Oct 26, 2021

Real-World Global Outcomes of RIRS in Anomalous Kidneys: A High Volume International Multicenter Study


To analyse the trends and outcomes of RIRS (retrograde intrarenal surgery) for treatment of urolithiasis in anomalous kidneys in a large international multicentre series.


We designed a multicentric retrospective study. Nineteen high-volume centres worldwide were included. Pre-, peri- and postoperative data were collected, and a subgroup analysis was performed according to a renal anomaly.

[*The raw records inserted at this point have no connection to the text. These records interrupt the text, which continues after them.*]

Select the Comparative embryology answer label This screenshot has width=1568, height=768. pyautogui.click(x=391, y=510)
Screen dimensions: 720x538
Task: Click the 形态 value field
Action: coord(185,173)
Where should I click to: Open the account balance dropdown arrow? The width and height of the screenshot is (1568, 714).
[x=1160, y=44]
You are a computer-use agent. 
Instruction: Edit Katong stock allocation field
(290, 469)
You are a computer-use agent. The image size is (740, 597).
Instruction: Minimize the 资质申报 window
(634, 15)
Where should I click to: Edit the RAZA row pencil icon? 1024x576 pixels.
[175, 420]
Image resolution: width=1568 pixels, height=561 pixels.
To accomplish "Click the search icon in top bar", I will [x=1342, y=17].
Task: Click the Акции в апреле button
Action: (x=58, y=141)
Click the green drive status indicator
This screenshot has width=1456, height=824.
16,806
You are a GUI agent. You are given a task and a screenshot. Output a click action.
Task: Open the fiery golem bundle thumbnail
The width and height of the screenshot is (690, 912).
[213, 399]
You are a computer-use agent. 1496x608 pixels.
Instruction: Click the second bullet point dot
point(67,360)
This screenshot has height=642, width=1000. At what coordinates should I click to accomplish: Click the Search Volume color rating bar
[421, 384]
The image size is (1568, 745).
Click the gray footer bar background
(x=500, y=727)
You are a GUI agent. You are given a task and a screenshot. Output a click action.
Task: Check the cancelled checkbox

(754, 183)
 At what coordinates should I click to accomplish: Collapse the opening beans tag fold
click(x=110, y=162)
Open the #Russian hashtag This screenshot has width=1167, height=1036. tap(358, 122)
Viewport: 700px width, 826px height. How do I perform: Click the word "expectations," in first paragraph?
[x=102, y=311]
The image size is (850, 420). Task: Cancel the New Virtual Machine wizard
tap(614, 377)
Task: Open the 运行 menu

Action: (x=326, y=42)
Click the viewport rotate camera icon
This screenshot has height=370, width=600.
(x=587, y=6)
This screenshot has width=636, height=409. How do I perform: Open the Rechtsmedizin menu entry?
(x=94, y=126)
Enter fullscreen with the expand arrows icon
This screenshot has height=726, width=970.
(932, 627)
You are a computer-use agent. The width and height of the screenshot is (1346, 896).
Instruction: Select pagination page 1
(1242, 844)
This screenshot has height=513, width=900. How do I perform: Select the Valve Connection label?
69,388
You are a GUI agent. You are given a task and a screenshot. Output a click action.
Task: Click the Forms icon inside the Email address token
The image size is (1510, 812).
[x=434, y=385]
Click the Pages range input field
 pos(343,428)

We analysed 414 procedures: 119 (28.7%) were horseshoe kidneys, 102 (24.6%) pelvic ectopic kidneys, 69 (16.7%) malrotated kidneys and 50 (12.1%) diverticular calculus. The average size (SD) of the stone was 13.9 (±6) millimetres and 193 (46.6%) patients had a pre-operative stent. In 249 cases (60.1%) a disposable scope was used. A UAS (ureteral access sheath) was used in 373 (90%) patients. A Holmium laser was used in 391 (94.4%) patients. The average (SD) operating time was 65.3 (±24.2) minutes. Hematuria, caliceal perforation and difficulty in stone localisation were mostly seen in diverticular stones and difficulty in UAS placement and lithotripsy in the cases of renal malrotation. The overall complication rate was 12%. The global stone-free rate (SFR) was 79.2%. Residual fragments (RF) were significantly lesser in the pre-stented group (p<0.05). Diverticular calculi were the group with more RF and needed ancillary procedures (p<0.05).


RIRS in patients with anomalous kidneys is safe and effective with a high single-stage SFR and low complication rate. There is a trend towards using smaller and disposable scopes and smaller UAS. Diverticular stones can still be challenging with higher rates of intraoperative hematuria, caliceal perforation and RF.